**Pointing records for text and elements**
************

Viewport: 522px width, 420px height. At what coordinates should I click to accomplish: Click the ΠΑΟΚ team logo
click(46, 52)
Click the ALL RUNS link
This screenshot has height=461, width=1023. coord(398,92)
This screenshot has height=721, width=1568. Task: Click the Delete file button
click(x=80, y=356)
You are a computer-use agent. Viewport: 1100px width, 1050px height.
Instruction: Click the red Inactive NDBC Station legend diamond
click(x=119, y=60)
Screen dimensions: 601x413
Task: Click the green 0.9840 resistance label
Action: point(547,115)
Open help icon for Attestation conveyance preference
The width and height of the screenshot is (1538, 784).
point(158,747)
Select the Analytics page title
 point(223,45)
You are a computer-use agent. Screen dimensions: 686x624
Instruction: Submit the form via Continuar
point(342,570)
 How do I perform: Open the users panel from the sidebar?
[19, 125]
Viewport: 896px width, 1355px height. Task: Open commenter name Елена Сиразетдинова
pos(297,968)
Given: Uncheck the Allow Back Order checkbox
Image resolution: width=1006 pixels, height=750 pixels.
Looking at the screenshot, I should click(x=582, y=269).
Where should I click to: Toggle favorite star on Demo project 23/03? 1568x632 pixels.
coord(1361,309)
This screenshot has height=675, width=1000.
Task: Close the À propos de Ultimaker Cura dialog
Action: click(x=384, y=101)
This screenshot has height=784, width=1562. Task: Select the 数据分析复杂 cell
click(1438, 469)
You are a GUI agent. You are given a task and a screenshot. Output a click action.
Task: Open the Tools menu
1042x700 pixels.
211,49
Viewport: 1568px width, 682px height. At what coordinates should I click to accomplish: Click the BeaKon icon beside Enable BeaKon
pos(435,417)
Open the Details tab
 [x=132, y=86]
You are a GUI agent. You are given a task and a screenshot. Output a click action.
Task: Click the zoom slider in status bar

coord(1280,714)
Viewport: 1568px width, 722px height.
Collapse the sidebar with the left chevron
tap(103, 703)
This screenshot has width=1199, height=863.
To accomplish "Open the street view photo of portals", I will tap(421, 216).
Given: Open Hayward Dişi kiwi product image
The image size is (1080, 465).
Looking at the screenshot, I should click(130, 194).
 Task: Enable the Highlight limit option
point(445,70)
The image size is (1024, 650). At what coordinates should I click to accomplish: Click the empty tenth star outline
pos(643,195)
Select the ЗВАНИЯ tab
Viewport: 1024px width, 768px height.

************

Please rewrite all the records, replacing each "Viewport" with "Window" and leaving everything else unchanged.

Window: 522px width, 420px height. At what coordinates should I click to accomplish: Click the ΠΑΟΚ team logo
click(46, 52)
Click the ALL RUNS link
This screenshot has height=461, width=1023. coord(398,92)
This screenshot has height=721, width=1568. Task: Click the Delete file button
click(x=80, y=356)
You are a computer-use agent. Window: 1100px width, 1050px height.
Instruction: Click the red Inactive NDBC Station legend diamond
click(x=119, y=60)
Screen dimensions: 601x413
Task: Click the green 0.9840 resistance label
Action: point(547,115)
Open help icon for Attestation conveyance preference
The width and height of the screenshot is (1538, 784).
point(158,747)
Select the Analytics page title
 point(223,45)
You are a computer-use agent. Screen dimensions: 686x624
Instruction: Submit the form via Continuar
point(342,570)
 How do I perform: Open the users panel from the sidebar?
[19, 125]
Window: 896px width, 1355px height. Task: Open commenter name Елена Сиразетдинова
pos(297,968)
Given: Uncheck the Allow Back Order checkbox
Image resolution: width=1006 pixels, height=750 pixels.
Looking at the screenshot, I should click(x=582, y=269).
Where should I click to: Toggle favorite star on Demo project 23/03? 1568x632 pixels.
coord(1361,309)
This screenshot has height=675, width=1000.
Task: Close the À propos de Ultimaker Cura dialog
Action: click(x=384, y=101)
This screenshot has height=784, width=1562. Task: Select the 数据分析复杂 cell
click(1438, 469)
You are a GUI agent. You are given a task and a screenshot. Output a click action.
Task: Open the Tools menu
1042x700 pixels.
211,49
Window: 1568px width, 682px height. At what coordinates should I click to accomplish: Click the BeaKon icon beside Enable BeaKon
pos(435,417)
Open the Details tab
 [x=132, y=86]
You are a GUI agent. You are given a task and a screenshot. Output a click action.
Task: Click the zoom slider in status bar

coord(1280,714)
Window: 1568px width, 722px height.
Collapse the sidebar with the left chevron
tap(103, 703)
This screenshot has width=1199, height=863.
To accomplish "Open the street view photo of portals", I will tap(421, 216).
Given: Open Hayward Dişi kiwi product image
The image size is (1080, 465).
Looking at the screenshot, I should click(130, 194).
 Task: Enable the Highlight limit option
point(445,70)
The image size is (1024, 650). At what coordinates should I click to accomplish: Click the empty tenth star outline
pos(643,195)
Select the ЗВАНИЯ tab
Window: 1024px width, 768px height.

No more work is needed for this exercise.